Corporate liberation works because it satisfies the universal human needs for safety, equal treatment, autonomy and personal growth. Consequently, freedom-based companies have higher levels of engagement than their counterparts, improved productivity, increased initiative and enhanced corporate performance.
Create Your Own Liberated Workplace
Methodologies such as lean and design thinking liberate employees by tapping into their creativity and expertise to yield efficiencies and innovation. Another powerful and highly effective, but lesser known, approach to freeing the workplace is liberating structures. Henri Lipmanowicz and Keith McCandless compiled a set of 33 microstructures that produce small shifts in the way people meet, plan, make decisions and relate to each other. Organizations globally are successfully using these protocols to resolve problems ranging from systemic social issues to business turnarounds, because they include and engage the people who do the work.
Traditionally, businesses have used microstructures such as physical workspaces, agendas, discussions, brainstorming, presentations and progress reports. Unfortunately, these microstructures have become routine, are largely invisible and seldom questioned. According to Lipmanowicz, McCandless, and scholars Arvind Singhal and Hua Wang, these traditional structures “foster passive acceptance by restricting and controlling participation, and make exclusion a routine fixture … As a result, group work is deeply frustrating, marginalizing, and oppressive.”
For instance, in typical presentations, one person has control of the content, and inclusion and engagement are limited. Status reports are similar, in that they are a series of presentations. Facilitated discussions give one person the control to engage others, while brainstorming engages just a few people but not the majority. Generally, in non-liberated environments, control lies in the hands of a few who have power and expertise.
On the other hand, liberating structures have few rules; are simple and adaptable; surface insights; and, most importantly, initiate action. They drastically change the way large and small groups meet, have discussions and solve problems. An added benefit is that they don’t require specific expertise or training.
Liberating Structures in Action
Imagine that you’ve just sat through a presentation, and instead of jumping into discussion, your team initiates the “1-2-4-All” liberating structure: For one minute, each person reflects on what you all heard and records his or her thoughts. For the next two minutes, pairs of team members compare and improve on their ideas and thoughts. Groups of four do the same for another two minutes. Finally, everyone returns to the large group and has three minutes to share one important point that arose from their discussion. If one group brings up a point that another group was going to share, that group selects a different one to present. In minutes, you’ve heard all voices, avoided domination by one or two people, and prevented a seemingly endless discussion.

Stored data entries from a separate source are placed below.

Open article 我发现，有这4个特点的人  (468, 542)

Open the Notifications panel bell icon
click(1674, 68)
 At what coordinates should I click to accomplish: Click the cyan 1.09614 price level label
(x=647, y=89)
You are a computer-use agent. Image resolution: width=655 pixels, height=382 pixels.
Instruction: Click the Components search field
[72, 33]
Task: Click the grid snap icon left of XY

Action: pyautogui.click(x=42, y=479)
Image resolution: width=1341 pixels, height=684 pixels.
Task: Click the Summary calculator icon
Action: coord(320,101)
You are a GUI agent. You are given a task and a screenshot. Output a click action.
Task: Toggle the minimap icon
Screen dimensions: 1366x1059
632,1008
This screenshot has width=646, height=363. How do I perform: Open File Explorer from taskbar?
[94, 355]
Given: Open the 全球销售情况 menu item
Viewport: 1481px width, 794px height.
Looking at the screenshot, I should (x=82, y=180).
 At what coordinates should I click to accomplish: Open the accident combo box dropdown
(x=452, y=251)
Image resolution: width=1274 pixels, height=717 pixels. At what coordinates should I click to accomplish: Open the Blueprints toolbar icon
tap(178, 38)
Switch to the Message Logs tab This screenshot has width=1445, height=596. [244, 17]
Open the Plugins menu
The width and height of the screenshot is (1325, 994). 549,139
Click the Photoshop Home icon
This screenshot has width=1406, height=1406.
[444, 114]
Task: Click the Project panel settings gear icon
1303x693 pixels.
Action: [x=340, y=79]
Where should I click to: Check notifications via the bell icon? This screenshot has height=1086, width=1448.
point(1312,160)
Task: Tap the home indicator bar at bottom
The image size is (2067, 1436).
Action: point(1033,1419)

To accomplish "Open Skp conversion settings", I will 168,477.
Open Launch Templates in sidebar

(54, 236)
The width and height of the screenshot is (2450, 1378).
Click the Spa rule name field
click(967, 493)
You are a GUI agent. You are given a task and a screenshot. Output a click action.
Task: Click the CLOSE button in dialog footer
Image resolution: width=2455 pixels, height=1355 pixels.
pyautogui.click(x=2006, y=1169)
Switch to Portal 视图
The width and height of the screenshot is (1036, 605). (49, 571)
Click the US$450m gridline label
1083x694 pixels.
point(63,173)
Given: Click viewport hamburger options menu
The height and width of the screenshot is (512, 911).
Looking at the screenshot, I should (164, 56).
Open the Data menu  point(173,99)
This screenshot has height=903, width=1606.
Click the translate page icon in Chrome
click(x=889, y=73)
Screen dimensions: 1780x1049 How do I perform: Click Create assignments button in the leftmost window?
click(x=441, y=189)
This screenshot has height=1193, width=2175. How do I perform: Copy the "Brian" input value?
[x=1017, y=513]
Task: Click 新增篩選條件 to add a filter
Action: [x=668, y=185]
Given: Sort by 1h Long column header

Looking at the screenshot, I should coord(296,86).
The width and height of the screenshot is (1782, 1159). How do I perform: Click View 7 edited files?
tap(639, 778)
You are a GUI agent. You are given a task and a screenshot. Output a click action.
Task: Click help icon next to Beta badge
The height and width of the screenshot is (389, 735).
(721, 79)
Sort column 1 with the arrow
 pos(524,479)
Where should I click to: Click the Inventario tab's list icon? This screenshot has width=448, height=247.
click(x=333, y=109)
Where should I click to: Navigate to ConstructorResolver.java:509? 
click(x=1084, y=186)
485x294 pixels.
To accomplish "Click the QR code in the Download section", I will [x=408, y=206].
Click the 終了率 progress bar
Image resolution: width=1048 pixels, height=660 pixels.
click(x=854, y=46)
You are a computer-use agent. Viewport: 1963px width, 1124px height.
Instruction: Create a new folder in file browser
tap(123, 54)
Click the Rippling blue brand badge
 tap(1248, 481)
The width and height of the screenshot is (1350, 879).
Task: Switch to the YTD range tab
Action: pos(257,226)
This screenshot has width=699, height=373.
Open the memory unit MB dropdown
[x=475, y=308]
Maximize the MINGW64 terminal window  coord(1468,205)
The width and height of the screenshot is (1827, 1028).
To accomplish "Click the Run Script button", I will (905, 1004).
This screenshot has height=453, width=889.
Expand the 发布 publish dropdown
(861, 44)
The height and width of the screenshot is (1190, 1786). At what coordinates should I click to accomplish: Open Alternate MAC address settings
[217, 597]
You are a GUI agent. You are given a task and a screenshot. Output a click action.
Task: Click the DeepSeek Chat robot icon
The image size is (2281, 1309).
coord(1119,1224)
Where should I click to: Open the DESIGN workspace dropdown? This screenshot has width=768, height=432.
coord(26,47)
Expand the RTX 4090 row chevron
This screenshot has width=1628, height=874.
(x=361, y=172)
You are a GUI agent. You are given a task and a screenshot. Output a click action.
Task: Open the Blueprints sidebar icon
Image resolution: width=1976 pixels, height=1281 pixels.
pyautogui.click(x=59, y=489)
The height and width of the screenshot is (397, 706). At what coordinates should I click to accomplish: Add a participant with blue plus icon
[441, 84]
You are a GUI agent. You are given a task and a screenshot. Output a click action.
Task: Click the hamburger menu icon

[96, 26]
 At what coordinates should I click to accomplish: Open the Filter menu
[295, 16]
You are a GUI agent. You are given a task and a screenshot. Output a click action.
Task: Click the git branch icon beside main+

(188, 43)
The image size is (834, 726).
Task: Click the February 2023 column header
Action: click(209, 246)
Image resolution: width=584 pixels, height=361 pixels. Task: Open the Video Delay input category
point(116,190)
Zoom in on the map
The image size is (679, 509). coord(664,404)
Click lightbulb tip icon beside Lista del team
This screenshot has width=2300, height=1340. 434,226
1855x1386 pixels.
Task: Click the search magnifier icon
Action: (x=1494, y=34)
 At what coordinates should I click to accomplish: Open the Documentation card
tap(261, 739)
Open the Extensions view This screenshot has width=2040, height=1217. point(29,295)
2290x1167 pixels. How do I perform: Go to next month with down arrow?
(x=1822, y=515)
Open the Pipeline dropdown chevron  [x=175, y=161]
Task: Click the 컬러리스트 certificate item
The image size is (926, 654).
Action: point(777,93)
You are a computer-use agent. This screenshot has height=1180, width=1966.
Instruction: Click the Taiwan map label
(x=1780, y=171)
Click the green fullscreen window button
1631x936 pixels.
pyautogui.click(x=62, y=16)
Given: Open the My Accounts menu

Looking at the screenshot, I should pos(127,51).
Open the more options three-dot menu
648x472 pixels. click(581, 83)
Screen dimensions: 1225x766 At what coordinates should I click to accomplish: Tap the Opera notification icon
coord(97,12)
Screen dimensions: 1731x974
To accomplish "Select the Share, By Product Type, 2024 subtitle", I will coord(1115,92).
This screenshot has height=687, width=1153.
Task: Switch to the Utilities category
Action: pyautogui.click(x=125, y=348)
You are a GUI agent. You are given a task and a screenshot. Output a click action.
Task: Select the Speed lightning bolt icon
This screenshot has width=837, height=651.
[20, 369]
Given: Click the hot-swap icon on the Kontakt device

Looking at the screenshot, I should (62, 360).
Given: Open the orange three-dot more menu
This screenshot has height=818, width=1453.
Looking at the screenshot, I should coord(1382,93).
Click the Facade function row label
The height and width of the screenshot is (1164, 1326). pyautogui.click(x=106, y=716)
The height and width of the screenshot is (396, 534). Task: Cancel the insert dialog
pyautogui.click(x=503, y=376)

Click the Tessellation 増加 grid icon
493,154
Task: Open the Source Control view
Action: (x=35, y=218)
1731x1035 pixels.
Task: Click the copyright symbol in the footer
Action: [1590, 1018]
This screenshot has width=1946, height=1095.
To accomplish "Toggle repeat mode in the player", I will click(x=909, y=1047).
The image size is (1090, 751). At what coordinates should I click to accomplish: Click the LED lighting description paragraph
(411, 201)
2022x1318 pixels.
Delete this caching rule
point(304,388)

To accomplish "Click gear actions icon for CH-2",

Here are a few other microstructures:
- 15% Solutions helps teams focus on addressing the parts of a problem that are within their control, even if the issue is largely out of their hands.
- Shift and Share moves small groups through stations where innovators suggest ideas that others may find useful.
- TRIZ (Theory of Inventive Problem Solving) uses three steps to identify counterproductive activities that, if stopped, would create space for innovation and progress.
- Wicked Questions brings attention to polarities in business by asking, “What opposing yet complementary strategies do we need to pursue simultaneously in order to be successful?”
The Power of Liberation
Liberating structures challenge two fundamental assumptions: that bottom-up problem-solving doesn’t have as much value as top-down problem-solving and that people will implement a solution they had no part in designing. At first, liberating structures may seem to impose the very control they seek to eliminate. However, control lies only in the microstructure’s prescribed steps, and there is little to no control over the resulting conversations. Through dialogue, organizations grant their people the freedom they desire, increase internal creative capacity and tap into the wisdom of the collective.
As leaders and facilitators, we can be confident that solutions generated internally, by the majority rather than a few, will be more successful than the solutions arising out of conventional approaches. Create your own liberated team today by incorporating just one or two microstructures, and watch safety, engagement and empowerment that grow.